# Pensions which are invested in China and India



## neiltheseal (2 Jan 2008)

Does anyone know any pension provider who can provide me with a pension which is invested in China and India? 
Or else a pension fund which is invested in resources or commodities?

Thanks,
Neil


----------



## ClubMan (2 Jan 2008)

Moved from Savings and Investments.


----------



## boaber (3 Jan 2008)

Eagle Star have an India Equity Fund
[broken link removed]

Standard Life have a China Equity fund and an India Equity Fund
[broken link removed]


----------



## LDFerguson (3 Jan 2008)

Irish Life also offer access to Fidelity's [broken link removed].


----------



## camel (3 Jan 2008)

Quinn-Life allows a choice of a selection of funds including China (not sure about India).


----------



## GeneralZod (3 Jan 2008)

They've got an emerging markets fund covering the BRIC countries (includes India) and Mexico. Don't think they have a India specific fund.


----------



## neiltheseal (4 Jan 2008)

Thanks for these pointers.

I am transferring from 3 Retirement Annuity Contracts. I want to consolidate into one fund.
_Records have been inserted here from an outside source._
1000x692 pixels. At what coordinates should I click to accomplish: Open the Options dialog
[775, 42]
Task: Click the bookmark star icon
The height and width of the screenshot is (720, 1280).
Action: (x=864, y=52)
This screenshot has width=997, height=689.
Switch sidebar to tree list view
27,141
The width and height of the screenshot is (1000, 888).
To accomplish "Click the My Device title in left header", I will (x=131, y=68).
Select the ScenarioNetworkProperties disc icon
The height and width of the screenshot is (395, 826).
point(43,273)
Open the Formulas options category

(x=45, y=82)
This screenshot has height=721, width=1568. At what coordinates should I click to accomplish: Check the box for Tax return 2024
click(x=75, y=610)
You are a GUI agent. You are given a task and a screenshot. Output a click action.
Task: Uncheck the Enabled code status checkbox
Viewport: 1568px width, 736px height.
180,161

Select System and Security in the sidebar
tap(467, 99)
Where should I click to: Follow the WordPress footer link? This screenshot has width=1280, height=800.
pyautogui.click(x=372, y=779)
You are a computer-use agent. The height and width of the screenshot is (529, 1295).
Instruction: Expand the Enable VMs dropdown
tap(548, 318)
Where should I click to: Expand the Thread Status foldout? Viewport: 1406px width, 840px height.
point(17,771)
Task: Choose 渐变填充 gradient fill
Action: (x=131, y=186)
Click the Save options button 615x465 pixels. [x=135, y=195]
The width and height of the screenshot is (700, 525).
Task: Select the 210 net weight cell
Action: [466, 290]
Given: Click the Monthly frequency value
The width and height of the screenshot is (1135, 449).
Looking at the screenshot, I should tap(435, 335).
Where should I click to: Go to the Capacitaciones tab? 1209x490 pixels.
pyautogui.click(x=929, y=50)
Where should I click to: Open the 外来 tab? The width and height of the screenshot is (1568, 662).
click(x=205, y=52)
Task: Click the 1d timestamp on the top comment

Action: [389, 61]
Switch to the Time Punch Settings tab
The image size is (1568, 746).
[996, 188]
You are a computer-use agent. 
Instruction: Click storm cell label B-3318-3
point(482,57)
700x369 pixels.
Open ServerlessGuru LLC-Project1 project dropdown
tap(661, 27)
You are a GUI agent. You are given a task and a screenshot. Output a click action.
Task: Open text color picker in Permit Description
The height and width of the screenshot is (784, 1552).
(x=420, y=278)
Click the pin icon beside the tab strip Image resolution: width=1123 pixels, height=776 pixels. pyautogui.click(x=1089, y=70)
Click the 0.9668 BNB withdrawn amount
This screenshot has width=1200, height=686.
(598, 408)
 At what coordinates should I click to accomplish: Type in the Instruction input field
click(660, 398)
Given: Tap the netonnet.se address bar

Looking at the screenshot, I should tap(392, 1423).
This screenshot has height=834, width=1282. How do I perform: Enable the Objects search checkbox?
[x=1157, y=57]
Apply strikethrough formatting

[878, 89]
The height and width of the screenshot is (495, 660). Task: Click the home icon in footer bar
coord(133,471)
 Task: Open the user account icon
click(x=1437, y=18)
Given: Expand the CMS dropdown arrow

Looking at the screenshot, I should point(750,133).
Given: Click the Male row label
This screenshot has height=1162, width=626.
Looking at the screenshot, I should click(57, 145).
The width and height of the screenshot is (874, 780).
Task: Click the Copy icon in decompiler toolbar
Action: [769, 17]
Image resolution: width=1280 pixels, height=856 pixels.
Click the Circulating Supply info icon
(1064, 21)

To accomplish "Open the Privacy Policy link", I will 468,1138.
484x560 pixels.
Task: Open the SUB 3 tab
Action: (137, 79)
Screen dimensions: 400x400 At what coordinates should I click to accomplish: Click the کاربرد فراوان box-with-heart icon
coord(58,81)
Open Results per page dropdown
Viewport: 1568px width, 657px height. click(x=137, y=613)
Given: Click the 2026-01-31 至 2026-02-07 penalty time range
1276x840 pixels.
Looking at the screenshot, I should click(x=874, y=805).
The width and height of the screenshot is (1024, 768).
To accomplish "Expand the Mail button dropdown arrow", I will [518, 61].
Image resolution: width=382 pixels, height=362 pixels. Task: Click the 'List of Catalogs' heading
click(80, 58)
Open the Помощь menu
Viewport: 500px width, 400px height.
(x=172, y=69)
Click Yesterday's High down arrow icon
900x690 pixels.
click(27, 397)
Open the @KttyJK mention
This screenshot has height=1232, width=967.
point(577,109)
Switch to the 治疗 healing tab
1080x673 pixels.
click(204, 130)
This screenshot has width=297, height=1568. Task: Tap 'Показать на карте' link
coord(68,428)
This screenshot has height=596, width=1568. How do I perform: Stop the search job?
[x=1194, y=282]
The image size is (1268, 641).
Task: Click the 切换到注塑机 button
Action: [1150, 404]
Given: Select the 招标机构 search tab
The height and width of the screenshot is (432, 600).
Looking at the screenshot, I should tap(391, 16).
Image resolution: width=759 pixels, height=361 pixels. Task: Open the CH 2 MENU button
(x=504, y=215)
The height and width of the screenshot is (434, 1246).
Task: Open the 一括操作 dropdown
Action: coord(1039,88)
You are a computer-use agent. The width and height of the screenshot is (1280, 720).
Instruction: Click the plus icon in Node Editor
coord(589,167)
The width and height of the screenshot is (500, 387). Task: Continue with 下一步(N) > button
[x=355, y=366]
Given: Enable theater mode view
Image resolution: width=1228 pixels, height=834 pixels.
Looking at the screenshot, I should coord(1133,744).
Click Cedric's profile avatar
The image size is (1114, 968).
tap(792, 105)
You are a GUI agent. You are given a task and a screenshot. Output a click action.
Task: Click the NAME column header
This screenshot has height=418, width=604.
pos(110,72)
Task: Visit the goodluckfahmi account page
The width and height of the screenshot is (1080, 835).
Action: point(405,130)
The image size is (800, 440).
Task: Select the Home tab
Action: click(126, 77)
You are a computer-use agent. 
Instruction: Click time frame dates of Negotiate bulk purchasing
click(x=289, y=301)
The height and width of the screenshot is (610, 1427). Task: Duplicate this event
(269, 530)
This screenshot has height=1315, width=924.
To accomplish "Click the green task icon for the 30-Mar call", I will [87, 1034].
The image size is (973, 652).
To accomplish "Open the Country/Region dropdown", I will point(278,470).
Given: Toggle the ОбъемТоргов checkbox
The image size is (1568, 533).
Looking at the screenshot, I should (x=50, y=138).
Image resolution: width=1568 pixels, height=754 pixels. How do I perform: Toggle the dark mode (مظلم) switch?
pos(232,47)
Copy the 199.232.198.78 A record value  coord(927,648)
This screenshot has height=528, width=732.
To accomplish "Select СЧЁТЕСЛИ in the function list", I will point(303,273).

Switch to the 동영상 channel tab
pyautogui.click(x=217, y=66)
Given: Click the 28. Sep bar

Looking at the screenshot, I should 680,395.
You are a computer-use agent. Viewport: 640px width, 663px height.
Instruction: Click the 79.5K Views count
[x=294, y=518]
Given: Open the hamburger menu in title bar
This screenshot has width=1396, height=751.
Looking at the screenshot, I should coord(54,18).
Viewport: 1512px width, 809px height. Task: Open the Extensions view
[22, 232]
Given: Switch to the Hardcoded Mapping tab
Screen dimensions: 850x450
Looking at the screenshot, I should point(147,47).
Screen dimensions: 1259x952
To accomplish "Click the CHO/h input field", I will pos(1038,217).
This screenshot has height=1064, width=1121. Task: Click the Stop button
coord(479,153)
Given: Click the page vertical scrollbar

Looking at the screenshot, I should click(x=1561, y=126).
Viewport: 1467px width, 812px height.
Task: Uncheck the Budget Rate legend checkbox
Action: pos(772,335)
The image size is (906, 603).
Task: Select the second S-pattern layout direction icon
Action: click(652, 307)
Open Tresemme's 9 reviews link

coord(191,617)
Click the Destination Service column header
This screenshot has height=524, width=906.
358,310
I was under the impression that I can't just choose any investment fund and that I have to choose a specific pension fund (because of the tax implications). Looks like the the Irish Life and Quinn life funds mentioned above are specific pension funds but the Eagle Star and Standard Life are general funds (rather than pension specific). I didn't think I could access those types of fund with a pension unless I had a self administered pension fund.

Have I got it wrong?

Thanks,
Neil


----------



## MMilken (4 Jan 2008)

It looks to me that a RAC with Eagle Star/Standard Life that would offer access to the funds mentioned.


----------



## camel (4 Jan 2008)

As far as I can remember (when I started my pension with Quinn in 2007), I could choose from all of their regular investment funds (freeway) to invest in. So the funds are not pension specific as such. So for example in your case you will be able to choose to invest (wholly or partly) in 'China Freeway' fund.


----------



## LDFerguson (4 Jan 2008)

neiltheseal said:


> Thanks for these pointers.
> 
> I am transferring from 3 Retirement Annuity Contracts. I want to consolidate into one fund.
> 
> ...


 
It does have to be a pension policy that you start, but Eagle Star, Standard Life, Irish Life, Quinn Life et al all offer their full range of funds through their pension contracts.  So you could have any of the funds mentioned above, through a pension contract.


----------